The U.S. tech pioneer agreed to buy Red Hat, a North Carolina-based multinational specialising in open source software, back in October 2018. IBM announced the deal’s closing on July 9. This marks a major step in IBM’s transition from its traditional hardware business to newer, fast-growing, higher-margin segments such as cloud computing and software as a service (SaaS).

Ginni Rometty, who became CEO in 2012, has led the charge. Thus far the process has not been easy, bringing with it years of revenue declines and investor discontent. Cloud revenue has been a bright spot, however, suggesting the company is on the right path. Since 2013 IBM’s cloud revenue as a percentage of its total revenue has grown six-fold, to 25%. In the 12 months through the first quarter of 2019, its cloud revenue surpassed $19 billion.

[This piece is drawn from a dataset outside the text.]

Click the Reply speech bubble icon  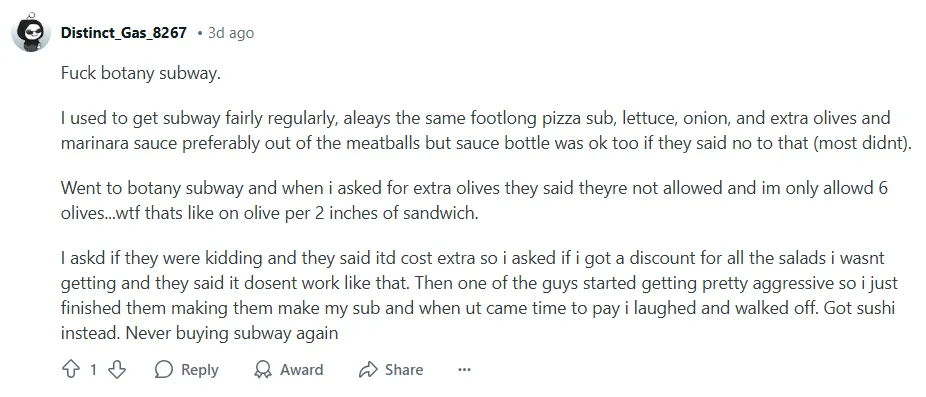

IBM’s cloud strategy is to help companies “move mission-critical work” to the cloud, Rometty said. The Red Hat deal should help it deliver on a wider scale. Rometty explained that customers want hybrid cloud applications because they “look at their IT and they say, ‘Look I can’t just throw it all out and rebuild it.’” IBM’s solution is a mix of public and private cloud applications “with one platform across it.” A hybrid approach integrates the technology with in-house IT infrastructure.

Red Hat specializes in Linux, the most widely used open-source operating system and an alternative to rivals such as Microsoft’s Windows. CEO Jim Whitehurst and his management team will remain in place, with Whitehurst joining IBM’s senior management team and reporting to Rometty. Red Hat will operate as a distinct business unit within IBM, which plans to maintain its headquarters in Raleigh, NC, as well as its facilities, brands and practices, Reuters reports.

The two companies will offer “a next-generation hybrid multi-cloud platform” based on open-source technologies. Because IBM’s hybrid cloud strategy entails integrating multiple cloud platforms, it will not compete directly with “hyperscale” providers such as Amazon Web Services (AWS), Microsoft and Google. Red Hat will continue to “build and expand its partnerships” with these and other major cloud providers, IBM said.